Seya T, Nagasawa S, Matsukura M, Hasegawa H, Atkinson J P
Complement. 1985;2(2-3):165-74. doi: 10.1159/000467857.
In the breakdown of fluid phase C3 in plasma, the process of conversion of iC3b to C3c and 'C3d' has not been elucidated. Using fluorescent labeled iC3b as a substrate, urokinase (UK) treated but not normal plasma was found to exhibit effective 'C3d' production. To address the relationship between the fibrinolytic activity specific for UK-activated plasma and this 'C3d' production, an assay system was developed that permitted the simultaneous determination of both activities. This method indicated that 'C3d' generation paralleled that of plasmin-dependent fibrinogen degradation. A Km of iC3b for plasmin was 3.0 X 10(-6) mol/l which is similar to the Km of fibrinogen. Plasmin cleavage of iC3b gave rise to C3d1 (Mr 42,000) and C3d2 (Mr 28,000). Purified plasmin C3d1 showed the same Mr and pI as C3d,g prepared from iC3b, by H and I. C3d2 was derived from C3d1. From these in vitro experiments with urokinase-treated plasma, we conclude that in parallel with fibrinolysis efficient cleavage of fluid phase iC3b to C3c + C3d,g and C3d occurs and we hypothesize that this is one mechanism for the generation of C3d in vivo.

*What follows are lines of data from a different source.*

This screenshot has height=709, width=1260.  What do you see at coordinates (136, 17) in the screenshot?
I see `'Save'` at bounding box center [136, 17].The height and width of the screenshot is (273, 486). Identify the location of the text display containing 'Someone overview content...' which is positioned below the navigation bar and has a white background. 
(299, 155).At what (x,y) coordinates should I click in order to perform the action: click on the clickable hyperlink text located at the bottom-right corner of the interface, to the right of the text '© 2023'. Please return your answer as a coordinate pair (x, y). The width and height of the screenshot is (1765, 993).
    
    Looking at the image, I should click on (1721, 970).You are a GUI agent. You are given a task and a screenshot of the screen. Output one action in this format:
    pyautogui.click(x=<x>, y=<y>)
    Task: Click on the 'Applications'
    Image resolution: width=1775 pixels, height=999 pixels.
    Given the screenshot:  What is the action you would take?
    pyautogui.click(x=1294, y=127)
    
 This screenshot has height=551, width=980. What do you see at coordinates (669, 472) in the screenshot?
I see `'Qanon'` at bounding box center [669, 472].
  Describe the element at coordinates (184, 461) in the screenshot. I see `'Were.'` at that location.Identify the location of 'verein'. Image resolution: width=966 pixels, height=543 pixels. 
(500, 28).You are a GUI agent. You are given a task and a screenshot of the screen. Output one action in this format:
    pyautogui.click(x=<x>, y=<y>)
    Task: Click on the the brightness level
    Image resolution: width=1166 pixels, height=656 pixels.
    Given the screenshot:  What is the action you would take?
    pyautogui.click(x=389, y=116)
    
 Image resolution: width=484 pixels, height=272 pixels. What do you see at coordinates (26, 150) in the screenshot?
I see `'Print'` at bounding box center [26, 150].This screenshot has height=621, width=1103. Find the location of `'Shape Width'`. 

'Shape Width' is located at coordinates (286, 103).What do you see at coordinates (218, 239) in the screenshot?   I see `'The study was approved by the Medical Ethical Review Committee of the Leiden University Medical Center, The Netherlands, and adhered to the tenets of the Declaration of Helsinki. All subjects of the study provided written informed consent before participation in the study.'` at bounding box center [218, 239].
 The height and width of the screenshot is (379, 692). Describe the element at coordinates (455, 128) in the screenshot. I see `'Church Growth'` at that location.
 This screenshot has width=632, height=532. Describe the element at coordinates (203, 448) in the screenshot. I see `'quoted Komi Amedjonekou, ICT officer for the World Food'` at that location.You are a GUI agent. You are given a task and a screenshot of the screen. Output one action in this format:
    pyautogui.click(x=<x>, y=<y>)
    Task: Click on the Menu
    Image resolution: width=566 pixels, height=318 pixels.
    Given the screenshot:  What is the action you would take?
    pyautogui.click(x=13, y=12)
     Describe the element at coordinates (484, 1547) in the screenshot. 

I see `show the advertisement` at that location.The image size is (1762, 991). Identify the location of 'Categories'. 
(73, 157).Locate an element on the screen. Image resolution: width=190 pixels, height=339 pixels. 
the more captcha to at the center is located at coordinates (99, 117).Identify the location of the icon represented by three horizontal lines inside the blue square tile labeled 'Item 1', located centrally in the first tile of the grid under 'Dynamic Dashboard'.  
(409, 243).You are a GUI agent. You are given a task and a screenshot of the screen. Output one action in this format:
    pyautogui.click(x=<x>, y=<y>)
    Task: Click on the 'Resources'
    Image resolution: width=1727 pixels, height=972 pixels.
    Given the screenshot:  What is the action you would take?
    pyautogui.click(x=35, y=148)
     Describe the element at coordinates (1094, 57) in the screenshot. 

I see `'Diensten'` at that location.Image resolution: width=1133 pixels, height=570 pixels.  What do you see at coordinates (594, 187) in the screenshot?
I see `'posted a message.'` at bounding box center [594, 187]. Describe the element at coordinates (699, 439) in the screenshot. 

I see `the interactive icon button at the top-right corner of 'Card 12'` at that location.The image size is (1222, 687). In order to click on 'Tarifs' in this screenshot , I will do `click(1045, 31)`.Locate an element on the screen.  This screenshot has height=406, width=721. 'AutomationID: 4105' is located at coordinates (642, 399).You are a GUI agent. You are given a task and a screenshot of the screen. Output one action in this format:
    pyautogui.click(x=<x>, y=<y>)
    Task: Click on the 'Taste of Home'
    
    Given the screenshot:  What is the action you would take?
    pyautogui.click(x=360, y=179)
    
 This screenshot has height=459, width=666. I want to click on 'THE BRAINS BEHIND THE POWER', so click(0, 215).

在血浆中液相C3的分解过程中,iC3b转化为C3c和“C3d”的过程尚未阐明。以荧光标记的iC3b为底物,发现经尿激酶(UK)处理而非正常的血浆能有效产生“C3d”。为了研究UK激活血浆的纤溶活性与这种“C3d”产生之间的关系,开发了一种可同时测定这两种活性的检测系统。该方法表明,“C3d”的产生与纤溶酶依赖性纤维蛋白原降解的产生平行。纤溶酶作用于iC3b的Km为3.0×10⁻⁶mol/L,这与纤维蛋白原的Km相似。纤溶酶对iC3b的切割产生了C3d1(分子量42,000)和C3d2(分子量28,)。纯化的纤溶酶C3d1与通过H和I从iC3b制备的C3d,g具有相同的分子量和等电点。C3d2源自C3d1。通过对尿激酶处理血浆的这些体外实验,我们得出结论,与纤维蛋白溶解同时,液相iC3b高效切割为C3c + C3d,g和C3d发生,并且我们推测这是体内产生C3d的一种机制。